==== INPUT DATA ====

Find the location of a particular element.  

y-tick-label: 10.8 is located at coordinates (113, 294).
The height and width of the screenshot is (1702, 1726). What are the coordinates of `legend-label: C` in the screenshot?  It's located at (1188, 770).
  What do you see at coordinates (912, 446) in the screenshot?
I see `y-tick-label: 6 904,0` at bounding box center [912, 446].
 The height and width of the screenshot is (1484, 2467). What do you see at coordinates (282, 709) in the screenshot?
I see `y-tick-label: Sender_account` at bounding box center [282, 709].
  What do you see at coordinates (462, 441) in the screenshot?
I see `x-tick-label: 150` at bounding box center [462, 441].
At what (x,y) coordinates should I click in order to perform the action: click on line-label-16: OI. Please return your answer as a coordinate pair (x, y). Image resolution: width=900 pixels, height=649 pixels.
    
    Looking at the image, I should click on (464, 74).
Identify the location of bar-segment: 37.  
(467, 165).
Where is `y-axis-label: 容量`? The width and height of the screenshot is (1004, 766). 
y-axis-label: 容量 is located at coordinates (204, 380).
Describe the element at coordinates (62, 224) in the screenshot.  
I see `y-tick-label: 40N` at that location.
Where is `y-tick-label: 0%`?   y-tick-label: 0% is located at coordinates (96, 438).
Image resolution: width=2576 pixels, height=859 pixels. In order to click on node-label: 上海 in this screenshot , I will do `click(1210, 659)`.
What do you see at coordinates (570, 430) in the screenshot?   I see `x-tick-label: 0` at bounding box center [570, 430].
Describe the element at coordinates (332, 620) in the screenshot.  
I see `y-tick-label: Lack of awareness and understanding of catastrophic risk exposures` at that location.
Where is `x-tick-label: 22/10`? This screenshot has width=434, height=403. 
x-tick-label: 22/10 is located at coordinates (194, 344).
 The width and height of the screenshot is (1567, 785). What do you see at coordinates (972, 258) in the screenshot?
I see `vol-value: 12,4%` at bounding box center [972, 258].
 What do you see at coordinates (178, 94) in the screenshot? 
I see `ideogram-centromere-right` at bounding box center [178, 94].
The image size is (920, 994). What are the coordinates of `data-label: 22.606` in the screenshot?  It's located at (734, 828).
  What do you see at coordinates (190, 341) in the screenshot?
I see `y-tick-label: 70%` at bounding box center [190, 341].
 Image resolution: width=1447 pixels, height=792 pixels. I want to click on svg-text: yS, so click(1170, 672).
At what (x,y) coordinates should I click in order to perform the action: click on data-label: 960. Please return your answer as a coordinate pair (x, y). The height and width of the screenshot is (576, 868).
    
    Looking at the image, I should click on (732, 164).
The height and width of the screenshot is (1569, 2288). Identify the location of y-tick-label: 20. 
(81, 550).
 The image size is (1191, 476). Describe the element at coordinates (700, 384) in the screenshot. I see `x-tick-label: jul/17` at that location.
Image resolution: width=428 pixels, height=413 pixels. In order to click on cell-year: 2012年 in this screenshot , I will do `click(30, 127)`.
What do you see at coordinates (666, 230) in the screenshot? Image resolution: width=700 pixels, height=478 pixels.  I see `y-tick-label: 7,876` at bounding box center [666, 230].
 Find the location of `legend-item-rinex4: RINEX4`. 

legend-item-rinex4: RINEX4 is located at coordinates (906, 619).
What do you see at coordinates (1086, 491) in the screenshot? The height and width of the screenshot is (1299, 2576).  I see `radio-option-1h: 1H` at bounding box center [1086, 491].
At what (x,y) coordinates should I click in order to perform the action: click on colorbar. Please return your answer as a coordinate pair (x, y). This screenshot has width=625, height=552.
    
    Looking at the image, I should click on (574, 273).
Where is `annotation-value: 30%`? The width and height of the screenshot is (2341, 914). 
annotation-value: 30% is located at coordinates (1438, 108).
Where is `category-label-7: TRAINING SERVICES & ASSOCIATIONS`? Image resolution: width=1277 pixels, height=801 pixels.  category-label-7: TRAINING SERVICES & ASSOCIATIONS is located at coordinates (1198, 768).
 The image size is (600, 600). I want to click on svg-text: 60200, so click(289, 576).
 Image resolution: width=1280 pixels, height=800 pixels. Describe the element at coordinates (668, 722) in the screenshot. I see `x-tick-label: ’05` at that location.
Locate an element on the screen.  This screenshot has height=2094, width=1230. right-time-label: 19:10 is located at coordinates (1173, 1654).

====

EXERCISE DETAILS:
Update the lines above so that each "Where is" becomes "Where can I find", with everything else left unchanged.

SOLUTION TO THE PROBLEM:
Find the location of a particular element.  

y-tick-label: 10.8 is located at coordinates (113, 294).
The height and width of the screenshot is (1702, 1726). What are the coordinates of `legend-label: C` in the screenshot?  It's located at (1188, 770).
  What do you see at coordinates (912, 446) in the screenshot?
I see `y-tick-label: 6 904,0` at bounding box center [912, 446].
 The height and width of the screenshot is (1484, 2467). What do you see at coordinates (282, 709) in the screenshot?
I see `y-tick-label: Sender_account` at bounding box center [282, 709].
  What do you see at coordinates (462, 441) in the screenshot?
I see `x-tick-label: 150` at bounding box center [462, 441].
At what (x,y) coordinates should I click in order to perform the action: click on line-label-16: OI. Please return your answer as a coordinate pair (x, y). Image resolution: width=900 pixels, height=649 pixels.
    
    Looking at the image, I should click on (464, 74).
Identify the location of bar-segment: 37.  
(467, 165).
Where can I find `y-axis-label: 容量`? The width and height of the screenshot is (1004, 766). 
y-axis-label: 容量 is located at coordinates (204, 380).
Describe the element at coordinates (62, 224) in the screenshot.  
I see `y-tick-label: 40N` at that location.
Where can I find `y-tick-label: 0%`?   y-tick-label: 0% is located at coordinates (96, 438).
Image resolution: width=2576 pixels, height=859 pixels. In order to click on node-label: 上海 in this screenshot , I will do `click(1210, 659)`.
What do you see at coordinates (570, 430) in the screenshot?   I see `x-tick-label: 0` at bounding box center [570, 430].
Describe the element at coordinates (332, 620) in the screenshot.  
I see `y-tick-label: Lack of awareness and understanding of catastrophic risk exposures` at that location.
Where can I find `x-tick-label: 22/10`? This screenshot has width=434, height=403. 
x-tick-label: 22/10 is located at coordinates (194, 344).
 The width and height of the screenshot is (1567, 785). What do you see at coordinates (972, 258) in the screenshot?
I see `vol-value: 12,4%` at bounding box center [972, 258].
 What do you see at coordinates (178, 94) in the screenshot? 
I see `ideogram-centromere-right` at bounding box center [178, 94].
The image size is (920, 994). What are the coordinates of `data-label: 22.606` in the screenshot?  It's located at (734, 828).
  What do you see at coordinates (190, 341) in the screenshot?
I see `y-tick-label: 70%` at bounding box center [190, 341].
 Image resolution: width=1447 pixels, height=792 pixels. I want to click on svg-text: yS, so click(1170, 672).
At what (x,y) coordinates should I click in order to perform the action: click on data-label: 960. Please return your answer as a coordinate pair (x, y). The height and width of the screenshot is (576, 868).
    
    Looking at the image, I should click on (732, 164).
The height and width of the screenshot is (1569, 2288). Identify the location of y-tick-label: 20. 
(81, 550).
 The image size is (1191, 476). Describe the element at coordinates (700, 384) in the screenshot. I see `x-tick-label: jul/17` at that location.
Image resolution: width=428 pixels, height=413 pixels. In order to click on cell-year: 2012年 in this screenshot , I will do `click(30, 127)`.
What do you see at coordinates (666, 230) in the screenshot? Image resolution: width=700 pixels, height=478 pixels.  I see `y-tick-label: 7,876` at bounding box center [666, 230].
 Find the location of `legend-item-rinex4: RINEX4`. 

legend-item-rinex4: RINEX4 is located at coordinates (906, 619).
What do you see at coordinates (1086, 491) in the screenshot? The height and width of the screenshot is (1299, 2576).  I see `radio-option-1h: 1H` at bounding box center [1086, 491].
At what (x,y) coordinates should I click in order to perform the action: click on colorbar. Please return your answer as a coordinate pair (x, y). This screenshot has width=625, height=552.
    
    Looking at the image, I should click on (574, 273).
Where can I find `annotation-value: 30%`? The width and height of the screenshot is (2341, 914). 
annotation-value: 30% is located at coordinates (1438, 108).
Where can I find `category-label-7: TRAINING SERVICES & ASSOCIATIONS`? Image resolution: width=1277 pixels, height=801 pixels.  category-label-7: TRAINING SERVICES & ASSOCIATIONS is located at coordinates (1198, 768).
 The image size is (600, 600). I want to click on svg-text: 60200, so click(289, 576).
 Image resolution: width=1280 pixels, height=800 pixels. Describe the element at coordinates (668, 722) in the screenshot. I see `x-tick-label: ’05` at that location.
Locate an element on the screen.  This screenshot has height=2094, width=1230. right-time-label: 19:10 is located at coordinates (1173, 1654).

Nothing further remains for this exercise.